¿Cómo analizar la información financiera? Parte VIII

Hemos seguido una metodología diferente a la que nos enseñan en la escuela, misma que extraigo del libro que Donald E. Miller escribió en los años 60 y 70, llamado La Interpretación Correcta de los Estados Financieros, en el cual explica que durante su experiencia en actividades de crédito y finanzas, se encontró con muchos negocios que, pudiendo haber sido exitosos, fracasaron por falta de experiencia en el manejo financiero de las mismas, y ello se lo achaca en gran medida a la falta de entendimiento de los empresarios de sus propias finanzas.

Continuando con nuestra serie de artículos sobre la forma en la que debemos de interpretar la información financiera, la semana pasada hablamos de las razones que miden las causas y empezamos a hablar de las que miden el efecto.

Existencias (inventarios) a capital de trabajo: mide la dependencia del capital de trabajo a las existencias de producto. En una empresa comercial o industrial, la preocupación del empresario es mantener un nivel de inventarios que le permitan enfrentar con oportunidad la demanda de sus productos. Por otro lado, el capital de trabajo es en general el monto de recursos traducidos en dinero que la empresa necesita para asegurar su operación integral. El inventario de lento movimiento o una caída en su valuación ponen en riesgo dicha continuidad. Se calcula dividiendo el monto del inventario entre capital de trabajo determinado restando al activo circulante el pasivo a corto plazo.

Cuentas por cobrar a capital de trabajo: ésta evalúa la dependencia que tiene el capital de trabajo de las cuentas por cobrar. Para sobrevivir a la competencia y fomentar la compra por parte de los clientes, las empresas se ven obligadas a dar crédito a sus clientes, y la capacidad para recuperar en un plazo oportuno dichas cuentas mejora o deteriora la capacidad de la empresa para poder seguir operando. Además, la incobrabilidad de las cuentas con clientes puede empeorar la situación financiera de la empresa. Se calcula dividiendo el monto de las cuentas por cobrar entre el capital de trabajo.

Pasivo a largo plazo a capital de trabajo: se obtiene dividiendo el monto del pasivo a largo plazo entre el capital de trabajo. Las empresas utilizan la deuda a largo plazo por dos razones específicas, la primera es invertir en activos productivos y la segunda es fortalecer el capital de trabajo. Esta razón financiera mide tres aspectos en la estructura financiera de una entidad:

Si la deuda a largo plazo ha sido utilizada para fortalecer el capital de trabajo y en qué proporción; si arroja un índice de más de 100%, entonces parte del financiamiento ha sido utilizada para activos tangibles o intangibles productivos. En caso contrario, quiere decir que lo han utilizado en el pago de dividendos u ocultar pérdidas constantes en la operación.

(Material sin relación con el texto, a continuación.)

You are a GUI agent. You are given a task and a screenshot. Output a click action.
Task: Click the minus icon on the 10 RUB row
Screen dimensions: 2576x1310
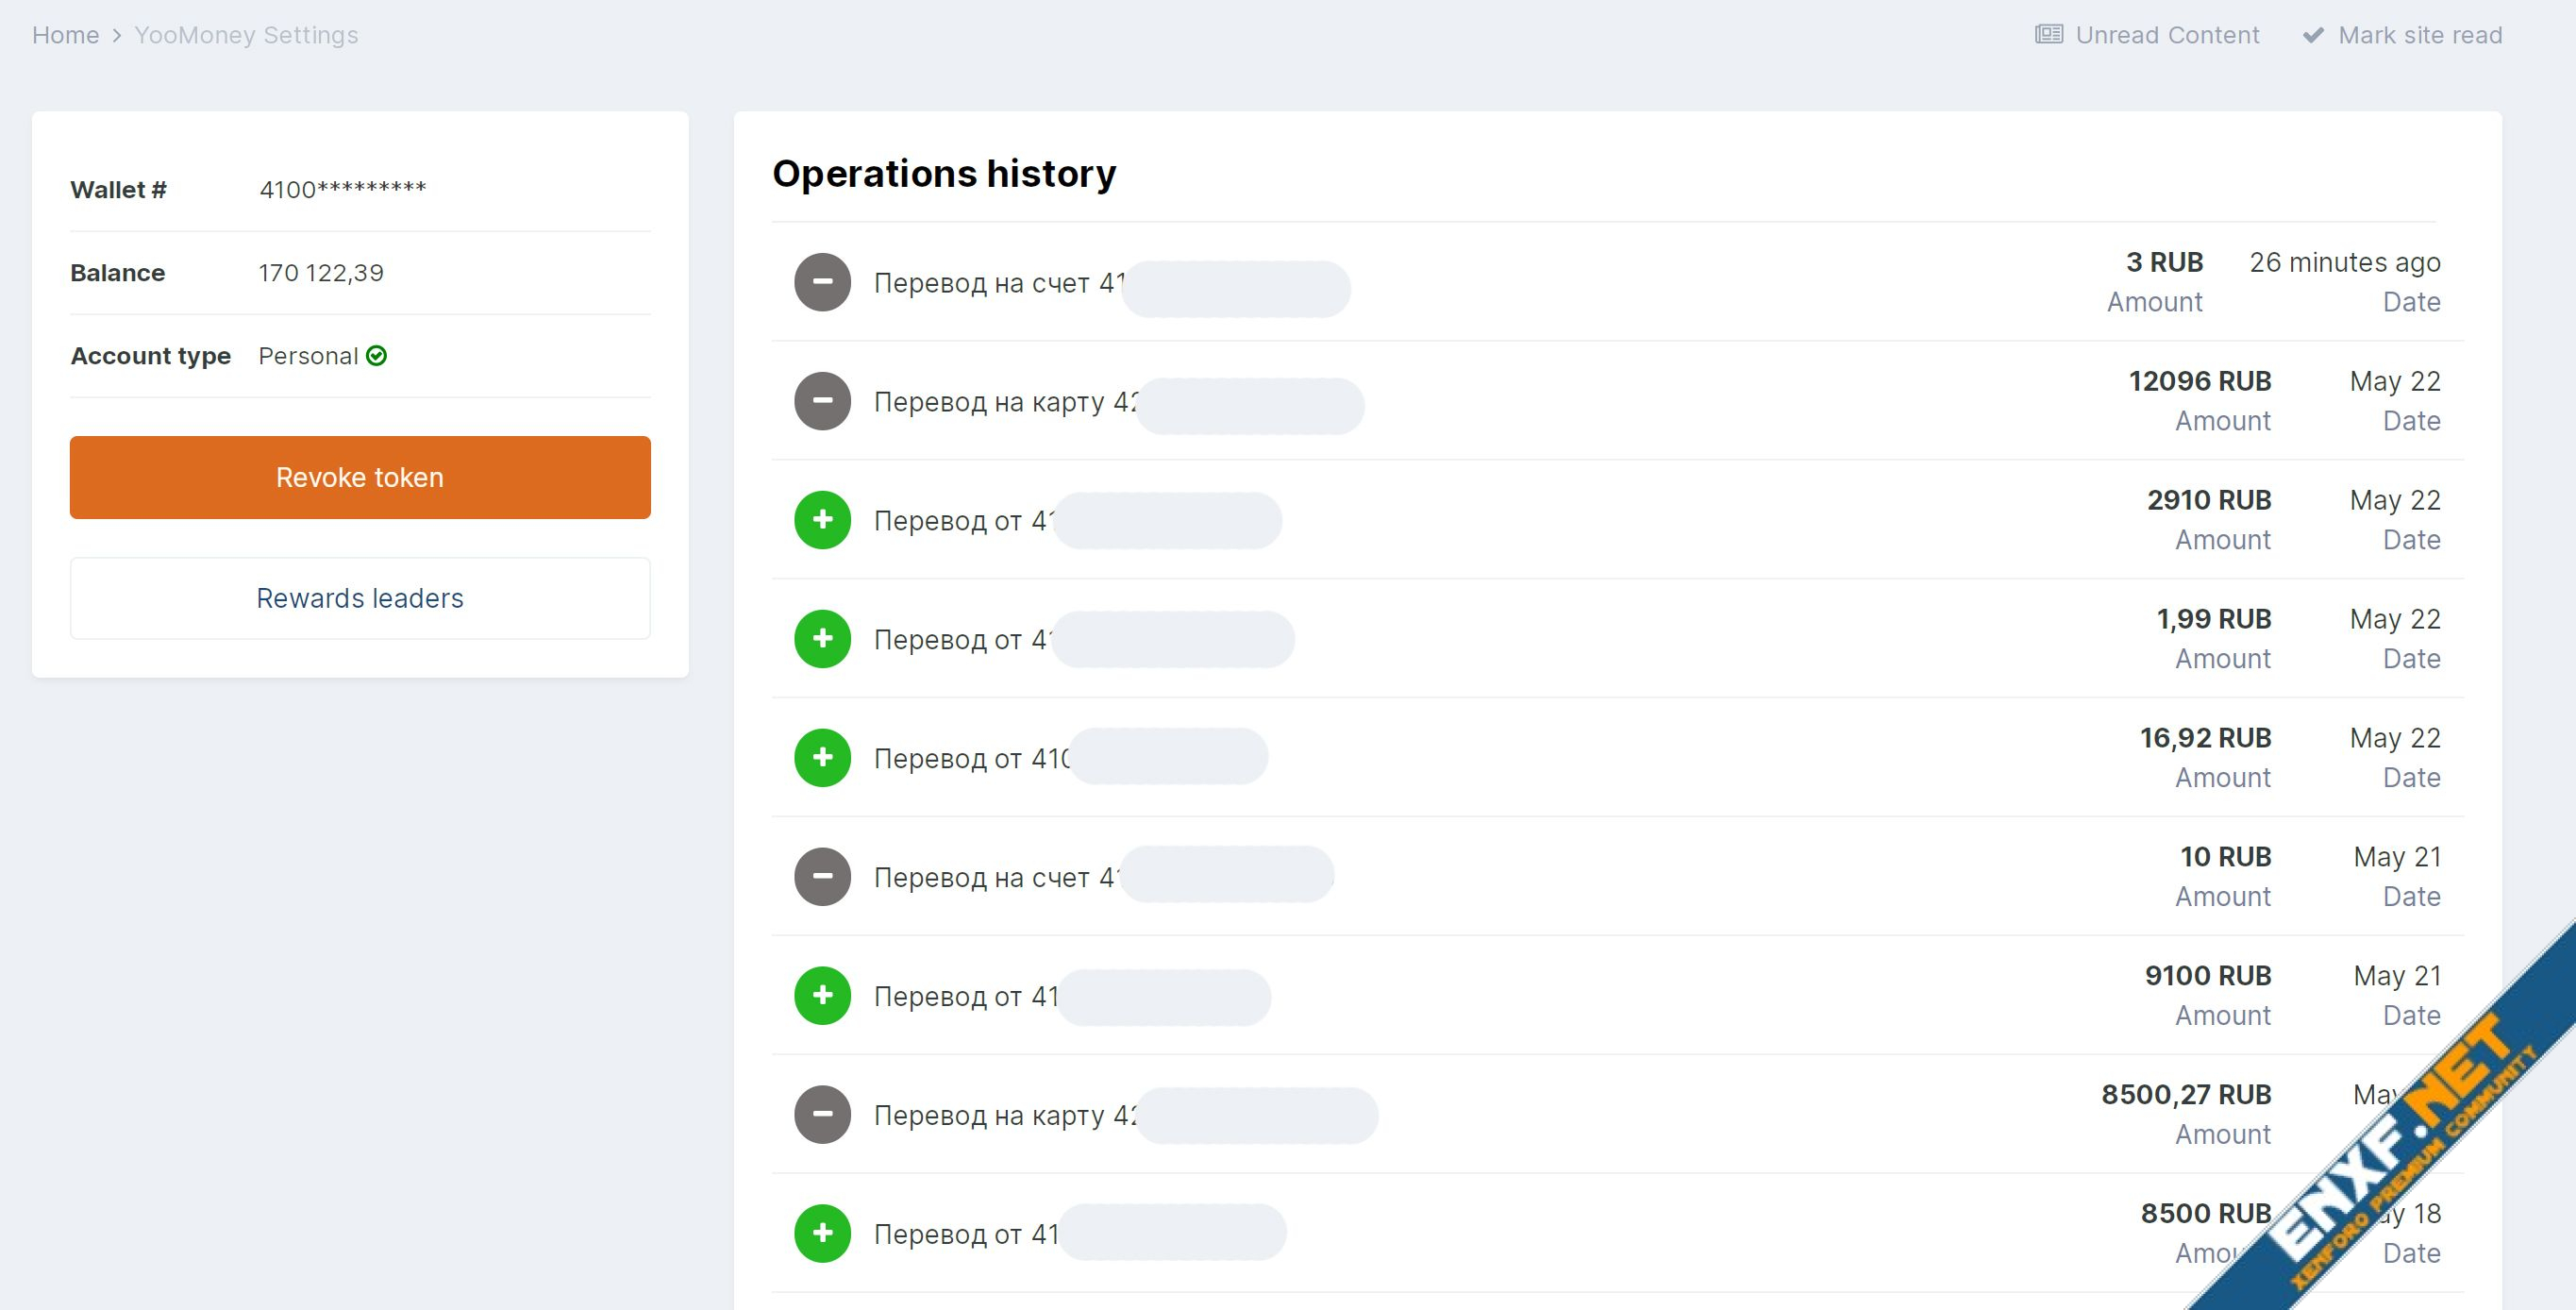[x=822, y=877]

Si el índice es muy alto o más de 100%, la empresa necesitará revisar su operación y en su caso, alguna inyección de capital, ya que está perdiendo la habilidad de generar suficientes recursos para enfrentar su operación. Si el índice es muy bajo, la empresa tiene disponibilidad de obtener financiamientos a largo plazo para invertir en su crecimiento o expansión.

Fija la atención en el financiamiento a largo plazo y proporciona información respecto a las proporciones de financiamiento y sus límites.

Ya se nos volvió a terminar el espacio, pero continuaremos en las próximas semanas con este tema.